Die SPD-Fraktion hatte sich jetzt über die Raumprobleme der Schule informiert und mit Schulleitung und Elternvertretung gesprochen. "Der Raumbedarf ist überdeutlich", sagt Fraktionschef Jochen Bilstein. Seine Fraktion hatte sich bereits von der Raumnot der OGS Schwanen wie des Haiderbach-Standortes Hünger im April ein Bild gemacht. Die Begehung werde fortgesetzt in Dabringhausen und im Gymnasium, kündigte Bilstein an. "Wir möchten einen Gesamtüberblick bekommen über die kurz- und mittelfristig notwendigen baulichen Maßnahmen." Es sei nicht sinnvoll, alle paar Monate über neue Baustellen informiert zu werden - "wir brauchen ein Gesamtbild darüber, was zu tun ist".

Seine Fraktion habe vor Wochen die Verwaltung aufgefordert, eine Liste aller Schulbau- und -Renovierungsmaßnahmen aufzustellen und die Dringlichkeit nach personellen und finanziellen Möglichkeiten festzulegen. Bilstein erwartet die Liste im Herbst. Dann solle ein Maßnahmenkatalog festgelegt werden. Finanzierungsgrundlage sollen Landesmittel sein, die ab 2017 in drei Raten den Kommunen zur Verfügung gestellt würden.

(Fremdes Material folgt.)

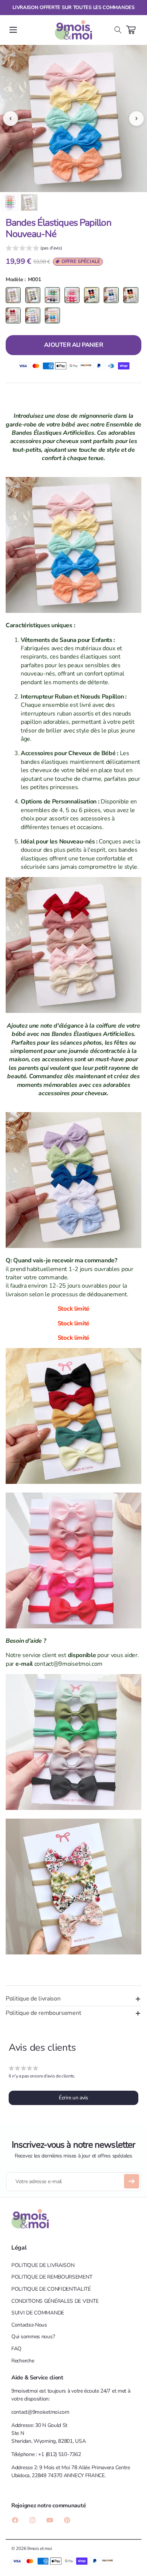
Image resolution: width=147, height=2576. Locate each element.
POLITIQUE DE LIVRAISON (42, 2265)
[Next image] (136, 118)
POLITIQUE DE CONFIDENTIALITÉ (51, 2289)
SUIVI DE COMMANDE (37, 2312)
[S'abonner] (131, 2181)
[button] (13, 30)
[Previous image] (10, 118)
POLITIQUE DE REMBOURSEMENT (51, 2277)
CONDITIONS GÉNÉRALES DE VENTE (54, 2301)
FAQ (16, 2348)
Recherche (22, 2360)
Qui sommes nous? (33, 2336)
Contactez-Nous (29, 2324)
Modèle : (16, 279)
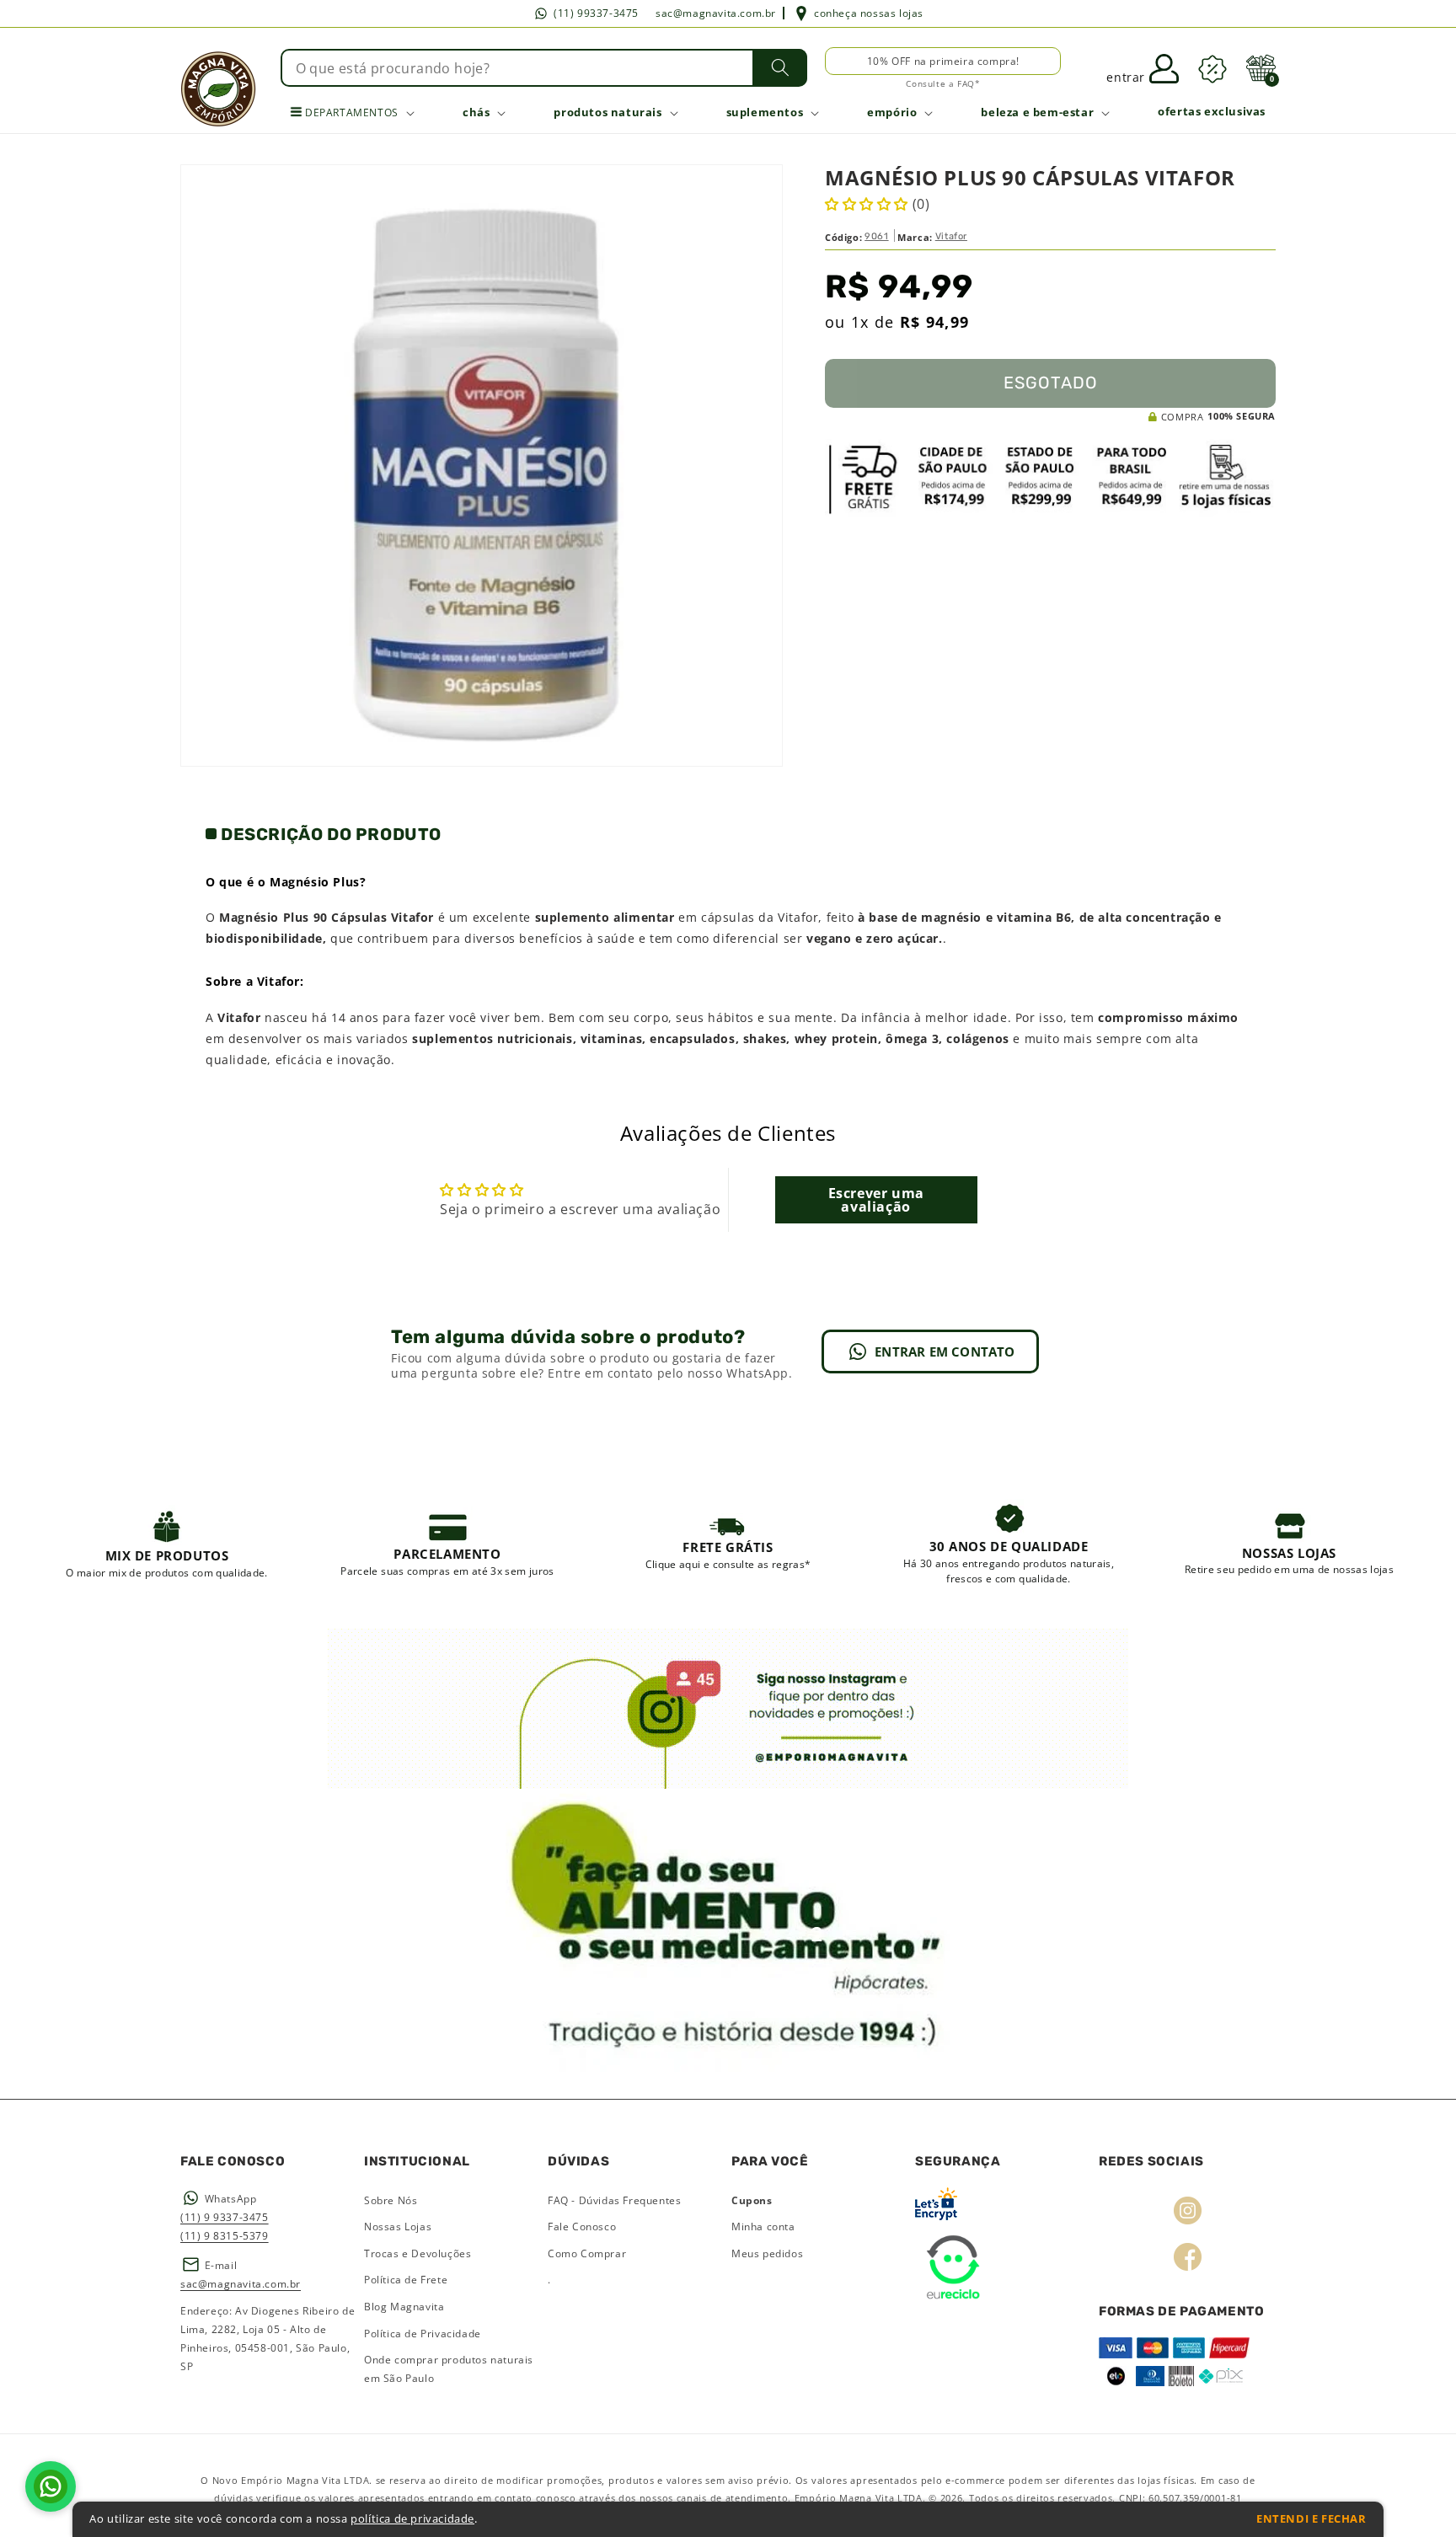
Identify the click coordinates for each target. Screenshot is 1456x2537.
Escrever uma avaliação (876, 1200)
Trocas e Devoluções (417, 2253)
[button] (1260, 68)
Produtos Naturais (607, 112)
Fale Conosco (582, 2226)
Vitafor (951, 236)
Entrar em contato (944, 1351)
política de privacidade (412, 2519)
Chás (476, 112)
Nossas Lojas (397, 2226)
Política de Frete (405, 2279)
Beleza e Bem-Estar (1037, 112)
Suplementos (765, 112)
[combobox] (544, 68)
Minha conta (763, 2226)
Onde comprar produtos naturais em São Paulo (448, 2368)
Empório (892, 112)
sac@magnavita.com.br (716, 13)
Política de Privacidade (422, 2333)
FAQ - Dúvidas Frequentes (614, 2200)
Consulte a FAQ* (943, 83)
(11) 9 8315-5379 (224, 2236)
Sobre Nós (390, 2200)
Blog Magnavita (404, 2306)
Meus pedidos (767, 2253)
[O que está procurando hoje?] (779, 67)
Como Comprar (587, 2253)
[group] (167, 1543)
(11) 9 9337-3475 (224, 2217)
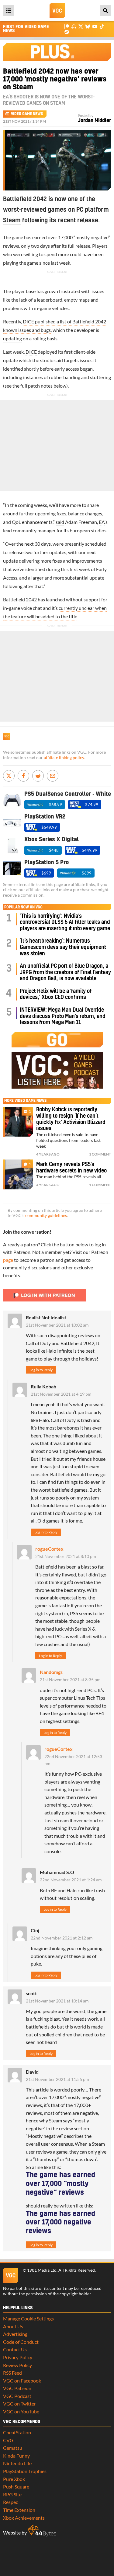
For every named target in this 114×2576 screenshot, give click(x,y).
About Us (13, 2326)
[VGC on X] (80, 26)
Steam (12, 220)
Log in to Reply (41, 1369)
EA (102, 522)
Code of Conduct (21, 2342)
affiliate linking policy (64, 757)
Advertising (15, 2334)
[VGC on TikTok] (101, 26)
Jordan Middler (94, 120)
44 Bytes (42, 2531)
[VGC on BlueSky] (87, 26)
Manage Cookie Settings (28, 2318)
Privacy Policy (17, 2357)
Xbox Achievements (24, 2518)
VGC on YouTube (21, 2411)
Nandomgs (51, 1672)
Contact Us (15, 2349)
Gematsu (12, 2448)
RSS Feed (12, 2373)
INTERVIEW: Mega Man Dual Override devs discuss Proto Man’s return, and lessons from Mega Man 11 (62, 1016)
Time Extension (19, 2510)
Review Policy (17, 2365)
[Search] (105, 10)
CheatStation (17, 2432)
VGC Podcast (17, 2396)
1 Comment (100, 1154)
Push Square (16, 2486)
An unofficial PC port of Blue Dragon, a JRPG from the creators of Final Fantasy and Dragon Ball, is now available (65, 972)
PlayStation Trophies (25, 2471)
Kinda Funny (16, 2456)
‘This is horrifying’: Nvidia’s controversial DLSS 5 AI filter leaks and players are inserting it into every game (65, 922)
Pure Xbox (14, 2479)
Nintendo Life (17, 2463)
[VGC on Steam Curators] (66, 31)
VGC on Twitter (19, 2403)
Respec (10, 2502)
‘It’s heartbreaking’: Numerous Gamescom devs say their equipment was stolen (63, 947)
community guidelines (46, 1215)
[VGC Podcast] (73, 26)
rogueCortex (49, 1549)
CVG (8, 2440)
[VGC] (57, 10)
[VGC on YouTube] (94, 26)
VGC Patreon (17, 2388)
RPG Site (12, 2494)
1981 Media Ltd (42, 2270)
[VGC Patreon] (66, 26)
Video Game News (27, 114)
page (8, 1260)
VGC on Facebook (22, 2380)
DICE (31, 352)
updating (12, 338)
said (60, 522)
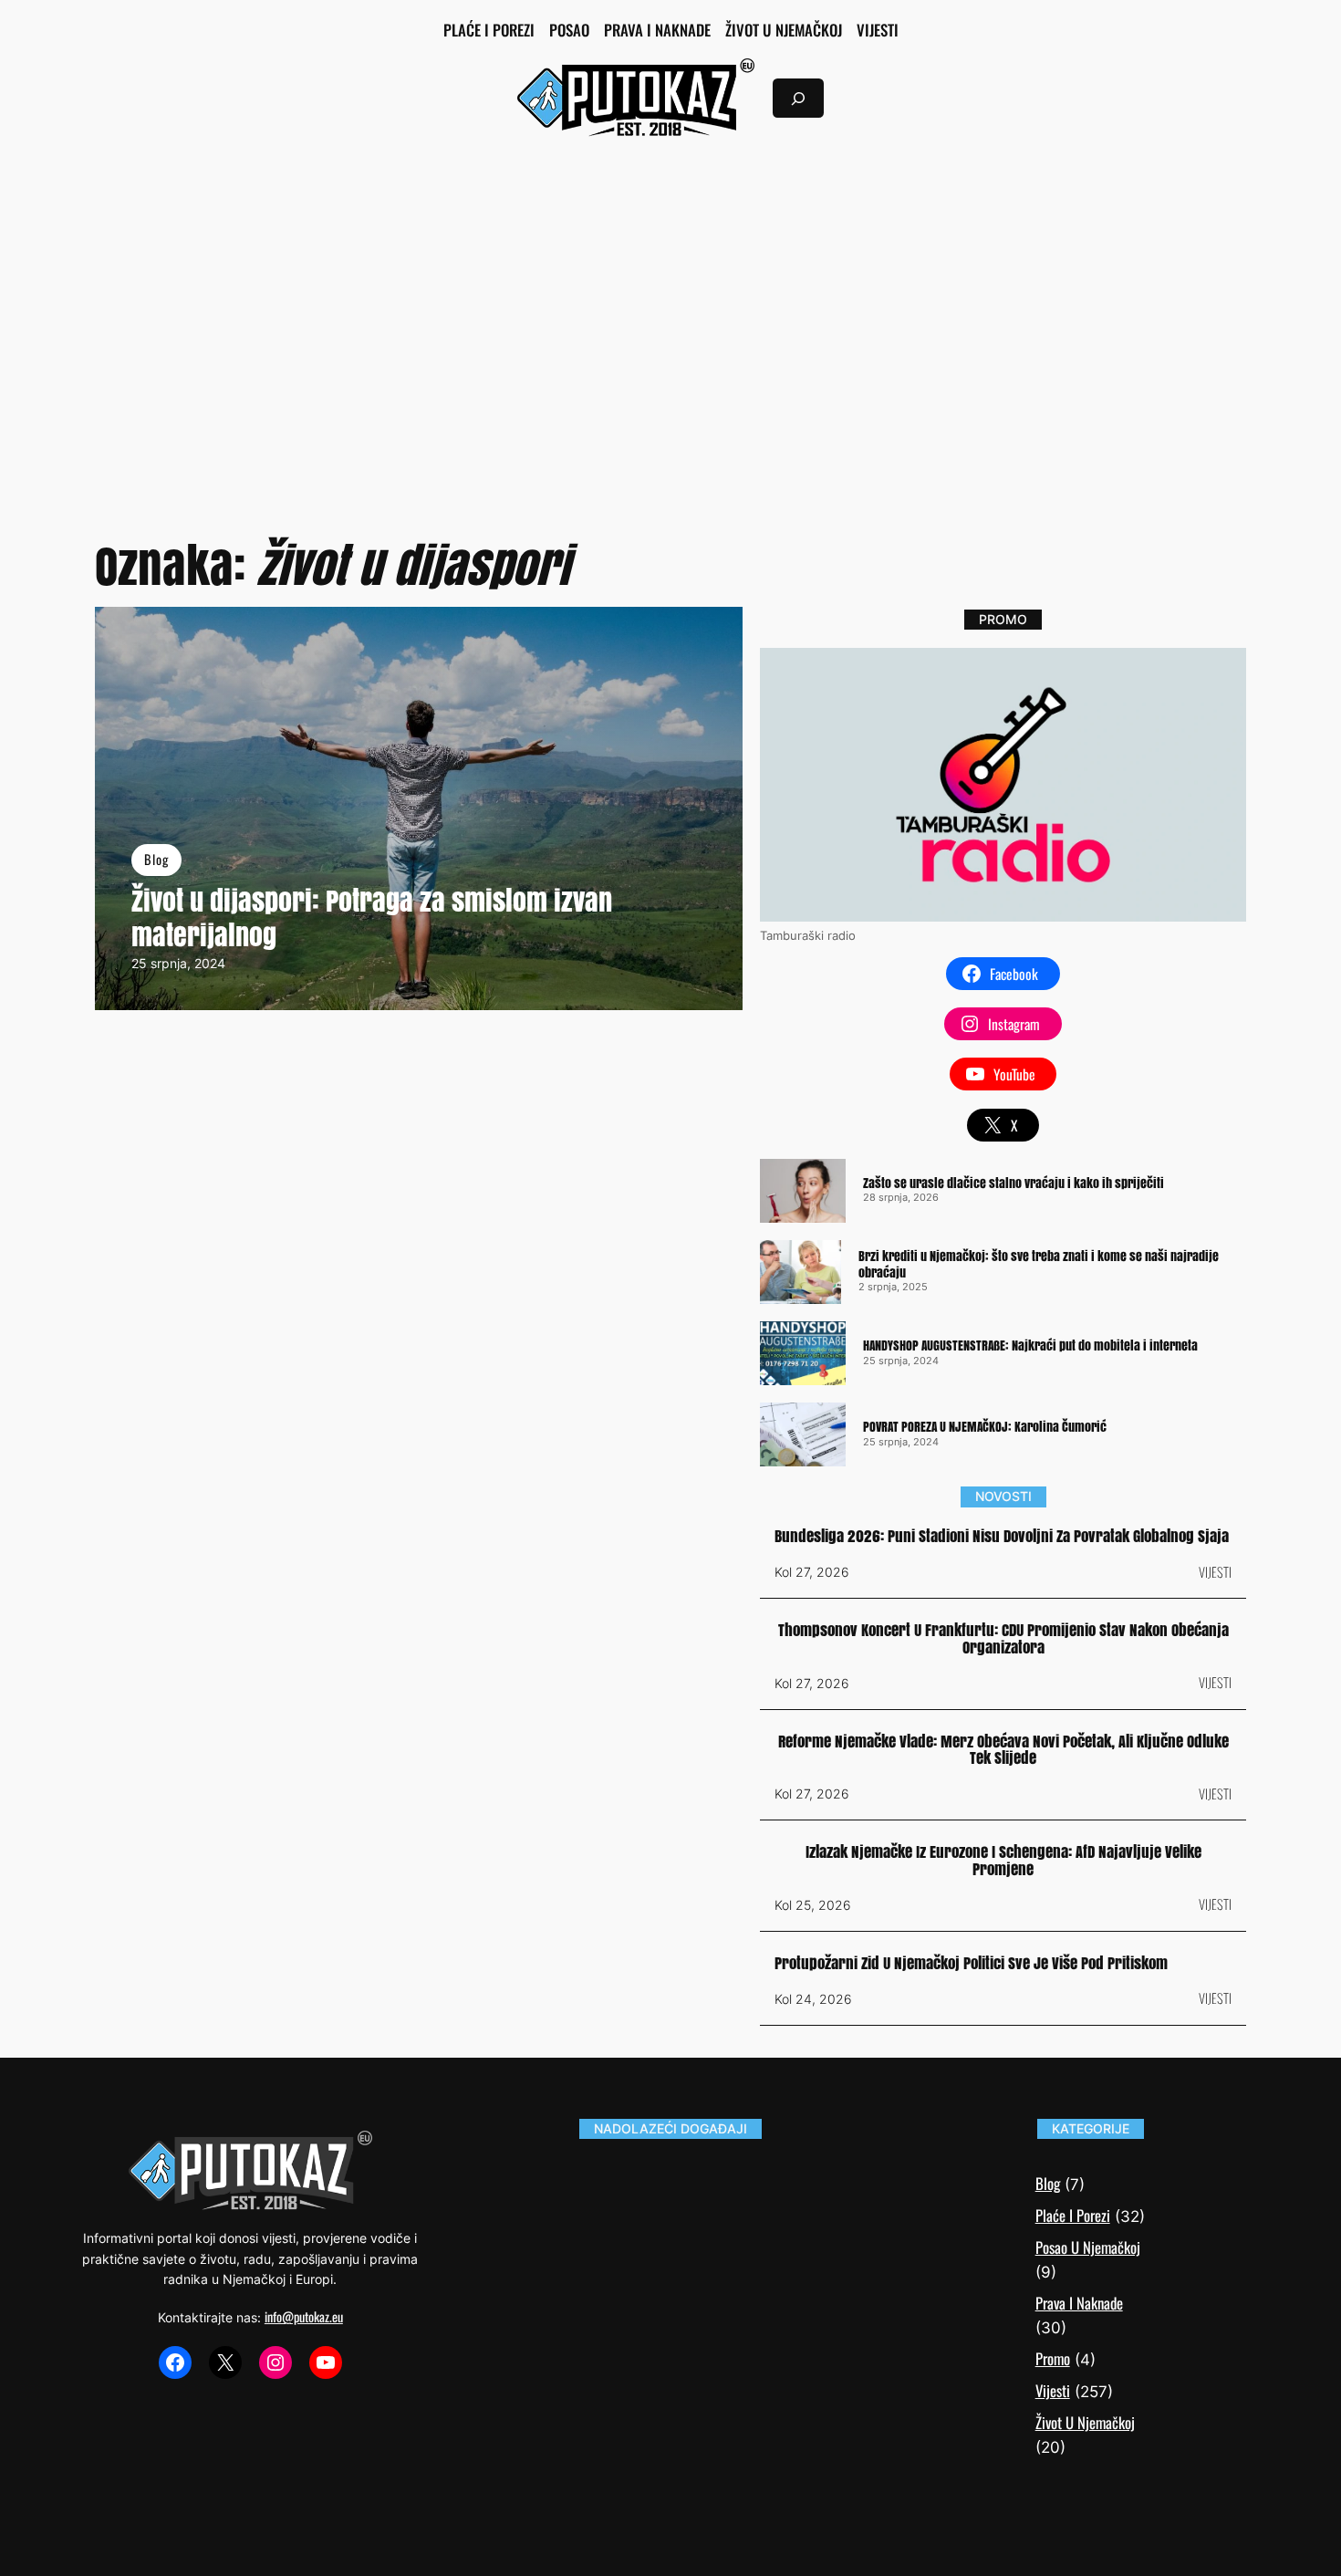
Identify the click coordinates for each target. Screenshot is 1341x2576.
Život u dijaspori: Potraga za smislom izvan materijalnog (371, 918)
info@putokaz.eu (304, 2316)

Schulleiterin Marion Klein hatte alle Fraktionen eingeladen, sich einmal in ihrer Schule über die Raumnot zu informieren. Das Problem der Klassenbildung sei vom Land gesteuert - NRW lege nach den Schulanmeldungen fest, wie viele Klassen in den Städten gebildet werden dürften. Mit Wermelskirchen stimmten die Zahlen nicht überein - es waren zu viele Klassen geplant. Tente habe es nun getroffen, weil sowieso ein Klassenraum fehlte. "Ich hatte über 30 Anmeldungen. Wir hätten zwei kleine Klassen bilden können."

Es fehlen etliche Räume in Tente - es gebe keine für Inklusion, Gruppenarbeit, Elterngespräch. Letztere fänden im Lehrerzimmer statt. Im Minicomputerraum könnte man keine Gruppenarbeit machen, und die Sonderpädagogin habe keinen Raum, der kindgerecht hergerichtet werden könnte. "Ich habe inzwischen den Eindruck, dass sich die Politiker schon dafür interessieren, was an den Schulen passiert", sagt Marion Klein und gewinnt dem Besuch doch etwas Positives ab.

Die Stadt sieht laut Schuldezernent Jürgen Graef keinen "eklatanten Raumbedarf" in Tente. Es gebe genügend Klassen- und OGS-Räume. Dennoch werde in der Verwaltung überlegt, die Hausmeisterwohnung umzubauen und der Schule als Klassenraum zur Verfügung zu stellen. Außerdem habe man ja den Mehrzweckraum der Schule zur alleinigen Nutzung zur Verfügung gestellt bekommen. "Auf dem Grundstück ist es eben sehr schwierig, zusätzliche Flächen herzurichten", sagte Graef.